* [Instruções da tarefa]: Extraia da notícia sobre São Cucufate, sem qualquer alteração, o trecho entre "Há 40 anos tiveram" e "arqueológica do local.", inclusive.

* [Excerto]:
Diário do Alentejo

Tiago Pereira recolhe memórias de São Cucufate

08 de agosto 2019 - 11:45

Texto Bruna Soares foto José Ferrolho

 

Há 40 anos tiveram lugar em Vila de Frades, concelho de Vidigueira, umas escavações que marcaram para sempre este território e as pessoas que nele habitam. Acontece que as Ruínas Romanas de São Cucufate marcaram também a história da arqueologia em Portugal e tudo isto vai ser agora contado num documentário, através de um projeto que ainda não está fechado e que vai ser oficialmente apresentado brevemente, e que junta Tiago Pereira, realizador, à Direção Regional de Cultura do Alentejo, à Câmara de Vidigueira e à Universidade de Coimbra. O objetivo é encontrar dentro da história lugar para incluir também as memórias das pessoas, do concelho e não só, que ajudaram a desvendar este património, reconhecido a nível europeu e internacional. E, por estes dias, há lembranças à solta a serem reavivadas e registadas em vídeo e áudio, e que vão muito para além da história arqueológica do local.

* [Dados fornecidos]:
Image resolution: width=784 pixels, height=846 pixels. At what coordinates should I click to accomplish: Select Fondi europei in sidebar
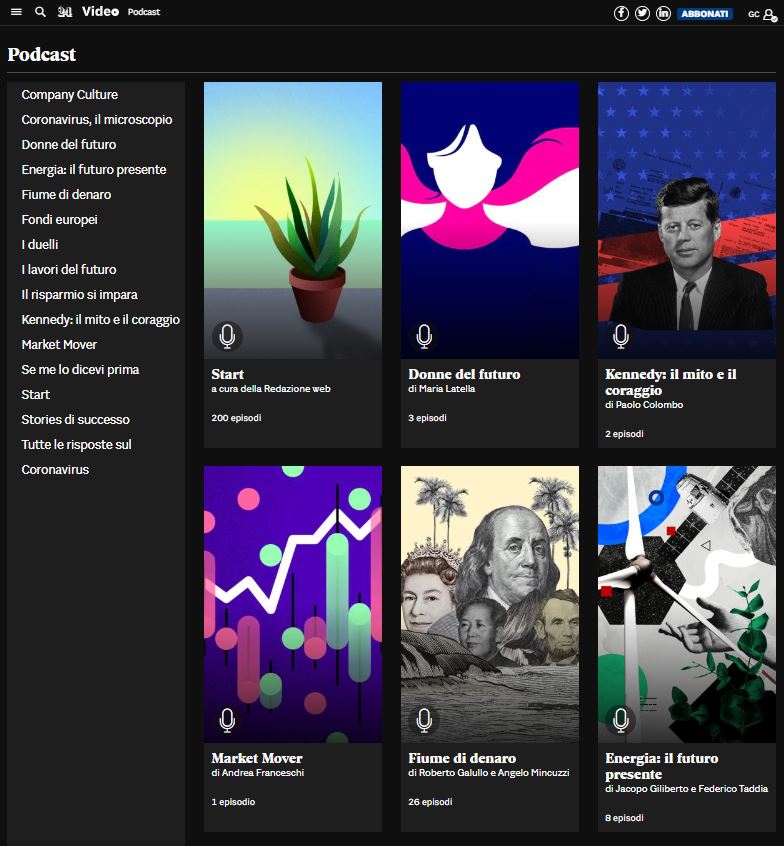[x=59, y=219]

* [Resultado final]:
Há 40 anos tiveram lugar em Vila de Frades, concelho de Vidigueira, umas escavações que marcaram para sempre este território e as pessoas que nele habitam. Acontece que as Ruínas Romanas de São Cucufate marcaram também a história da arqueologia em Portugal e tudo isto vai ser agora contado num documentário, através de um projeto que ainda não está fechado e que vai ser oficialmente apresentado brevemente, e que junta Tiago Pereira, realizador, à Direção Regional de Cultura do Alentejo, à Câmara de Vidigueira e à Universidade de Coimbra. O objetivo é encontrar dentro da história lugar para incluir também as memórias das pessoas, do concelho e não só, que ajudaram a desvendar este património, reconhecido a nível europeu e internacional. E, por estes dias, há lembranças à solta a serem reavivadas e registadas em vídeo e áudio, e que vão muito para além da história arqueológica do local.